Task description => Write out all the data again, exactly.

--------

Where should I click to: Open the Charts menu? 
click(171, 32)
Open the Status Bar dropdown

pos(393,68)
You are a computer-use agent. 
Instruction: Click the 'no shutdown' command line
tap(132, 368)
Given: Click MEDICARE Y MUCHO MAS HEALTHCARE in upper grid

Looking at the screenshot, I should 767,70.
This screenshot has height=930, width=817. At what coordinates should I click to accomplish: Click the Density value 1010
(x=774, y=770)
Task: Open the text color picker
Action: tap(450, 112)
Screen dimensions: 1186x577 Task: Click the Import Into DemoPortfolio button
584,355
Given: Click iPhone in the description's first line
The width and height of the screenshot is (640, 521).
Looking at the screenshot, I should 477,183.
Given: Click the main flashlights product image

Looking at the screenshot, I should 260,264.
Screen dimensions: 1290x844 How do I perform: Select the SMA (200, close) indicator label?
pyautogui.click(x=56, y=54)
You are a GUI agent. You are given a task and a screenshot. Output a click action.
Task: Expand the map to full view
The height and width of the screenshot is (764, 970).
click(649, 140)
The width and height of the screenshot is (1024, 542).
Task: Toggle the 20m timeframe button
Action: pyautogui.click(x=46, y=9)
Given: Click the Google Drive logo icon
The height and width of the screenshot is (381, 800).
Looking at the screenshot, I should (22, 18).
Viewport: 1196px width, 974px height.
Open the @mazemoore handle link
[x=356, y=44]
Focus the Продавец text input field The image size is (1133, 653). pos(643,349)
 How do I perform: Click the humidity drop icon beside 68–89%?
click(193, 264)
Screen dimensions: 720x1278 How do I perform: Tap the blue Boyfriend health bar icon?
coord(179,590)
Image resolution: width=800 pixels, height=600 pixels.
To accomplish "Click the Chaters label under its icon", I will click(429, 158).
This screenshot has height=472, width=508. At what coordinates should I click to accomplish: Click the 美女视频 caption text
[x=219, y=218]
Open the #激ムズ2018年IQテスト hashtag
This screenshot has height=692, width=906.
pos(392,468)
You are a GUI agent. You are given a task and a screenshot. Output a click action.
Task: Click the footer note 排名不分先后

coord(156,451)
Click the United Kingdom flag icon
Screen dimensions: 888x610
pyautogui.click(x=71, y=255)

--------

Result of the task =>
Where should I click to: Open the Charts menu? 
click(171, 32)
Open the Status Bar dropdown

pos(393,68)
You are a computer-use agent. 
Instruction: Click the 'no shutdown' command line
tap(132, 368)
Given: Click MEDICARE Y MUCHO MAS HEALTHCARE in upper grid

Looking at the screenshot, I should 767,70.
This screenshot has height=930, width=817. At what coordinates should I click to accomplish: Click the Density value 1010
(x=774, y=770)
Task: Open the text color picker
Action: tap(450, 112)
Screen dimensions: 1186x577 Task: Click the Import Into DemoPortfolio button
584,355
Given: Click iPhone in the description's first line
The width and height of the screenshot is (640, 521).
Looking at the screenshot, I should 477,183.
Given: Click the main flashlights product image

Looking at the screenshot, I should 260,264.
Screen dimensions: 1290x844 How do I perform: Select the SMA (200, close) indicator label?
pyautogui.click(x=56, y=54)
You are a GUI agent. You are given a task and a screenshot. Output a click action.
Task: Expand the map to full view
The height and width of the screenshot is (764, 970).
click(649, 140)
The width and height of the screenshot is (1024, 542).
Task: Toggle the 20m timeframe button
Action: pyautogui.click(x=46, y=9)
Given: Click the Google Drive logo icon
The height and width of the screenshot is (381, 800).
Looking at the screenshot, I should (22, 18).
Viewport: 1196px width, 974px height.
Open the @mazemoore handle link
[x=356, y=44]
Focus the Продавец text input field The image size is (1133, 653). pos(643,349)
 How do I perform: Click the humidity drop icon beside 68–89%?
click(193, 264)
Screen dimensions: 720x1278 How do I perform: Tap the blue Boyfriend health bar icon?
coord(179,590)
Image resolution: width=800 pixels, height=600 pixels.
To accomplish "Click the Chaters label under its icon", I will click(429, 158).
This screenshot has height=472, width=508. At what coordinates should I click to accomplish: Click the 美女视频 caption text
[x=219, y=218]
Open the #激ムズ2018年IQテスト hashtag
This screenshot has height=692, width=906.
pos(392,468)
You are a GUI agent. You are given a task and a screenshot. Output a click action.
Task: Click the footer note 排名不分先后

coord(156,451)
Click the United Kingdom flag icon
Screen dimensions: 888x610
pyautogui.click(x=71, y=255)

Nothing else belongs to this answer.